Né le 8 juillet 1914 dans une famille paysanne au village de Bouysse, commune de Naves (Corrèze), tué le 11 mai 1940 à Wunstwezel (Belgique) ; instituteur.

Né dans une famille paysanne au village de Bouysse, commune de Naves, aîné de quatre enfants, Pierre Estrade fréquenta l’école primaire de Naves, et de 1926 à 1930, le Cours complémentaire de Souilhac, commune de Tulle, avant d’entrer à l’École Normale à l’automne 1930 – benjamin de la promotion.

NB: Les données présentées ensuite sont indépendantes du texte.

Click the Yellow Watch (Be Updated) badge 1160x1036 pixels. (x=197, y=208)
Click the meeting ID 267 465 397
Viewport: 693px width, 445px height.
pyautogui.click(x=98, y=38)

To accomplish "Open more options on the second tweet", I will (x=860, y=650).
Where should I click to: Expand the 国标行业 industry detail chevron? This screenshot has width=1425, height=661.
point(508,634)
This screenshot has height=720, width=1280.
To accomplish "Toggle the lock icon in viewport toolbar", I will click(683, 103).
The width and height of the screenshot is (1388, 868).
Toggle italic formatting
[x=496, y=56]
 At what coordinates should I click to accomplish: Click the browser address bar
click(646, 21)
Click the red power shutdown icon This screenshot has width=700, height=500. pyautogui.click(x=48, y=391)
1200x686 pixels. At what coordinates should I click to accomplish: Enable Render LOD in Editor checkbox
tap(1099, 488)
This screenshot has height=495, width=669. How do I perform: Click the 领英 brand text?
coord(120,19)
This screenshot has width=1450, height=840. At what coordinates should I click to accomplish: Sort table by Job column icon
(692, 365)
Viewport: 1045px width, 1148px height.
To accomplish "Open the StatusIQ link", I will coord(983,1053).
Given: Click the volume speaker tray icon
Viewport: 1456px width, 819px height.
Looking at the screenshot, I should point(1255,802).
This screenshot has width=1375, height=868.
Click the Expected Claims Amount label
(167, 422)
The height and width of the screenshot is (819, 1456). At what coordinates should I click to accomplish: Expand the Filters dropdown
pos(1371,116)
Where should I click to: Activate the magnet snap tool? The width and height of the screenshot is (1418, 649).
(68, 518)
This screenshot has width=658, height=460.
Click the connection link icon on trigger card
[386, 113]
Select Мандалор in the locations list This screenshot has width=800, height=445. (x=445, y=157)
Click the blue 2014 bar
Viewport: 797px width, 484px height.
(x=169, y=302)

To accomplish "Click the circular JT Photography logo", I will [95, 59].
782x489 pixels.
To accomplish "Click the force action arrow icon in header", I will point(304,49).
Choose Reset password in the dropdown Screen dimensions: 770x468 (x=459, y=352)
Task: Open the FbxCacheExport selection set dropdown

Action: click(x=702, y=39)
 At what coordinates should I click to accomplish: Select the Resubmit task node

« Grand gosse, mince, blond, joyeux, un peu fou-fou, prodigue de gestes et peu avare de discours », toujours « dans son complet bleu, avec son petit béret rond et ses rutilantes chaussures jaunes. » Le 1er octobre 1933, il fut délégué stagiaire à l’école de Perpezac-le-Noir, puis titulaire jusqu’au 30 septembre 1935. Après avoir effectué son service militaire du 22 octobre 1935 au 9 octobre 1937, au 134e R.I. à Mâcon, il fut nommé instituteur à Saint-Salvadour à partir du 16 octobre 1937, puis à Saint-Mexant à compter du 1er septembre 1939, jour où l’armée allemande a franchi la frontière polonaise.
Cette guerre, il la sentait venir ; il la redoutait et l’exécrait, lui, le « pacifiste ardent, socialiste au plus beau sens du terme », qui « haïssait la violence et ne trouvait pas de mots assez rudes pour condamner les boute-feu, ceux qui, à l’époque, transportaient l’agression de l’Ethiopie à la malheureuse Espagne » ; « il haïssait le fascisme. »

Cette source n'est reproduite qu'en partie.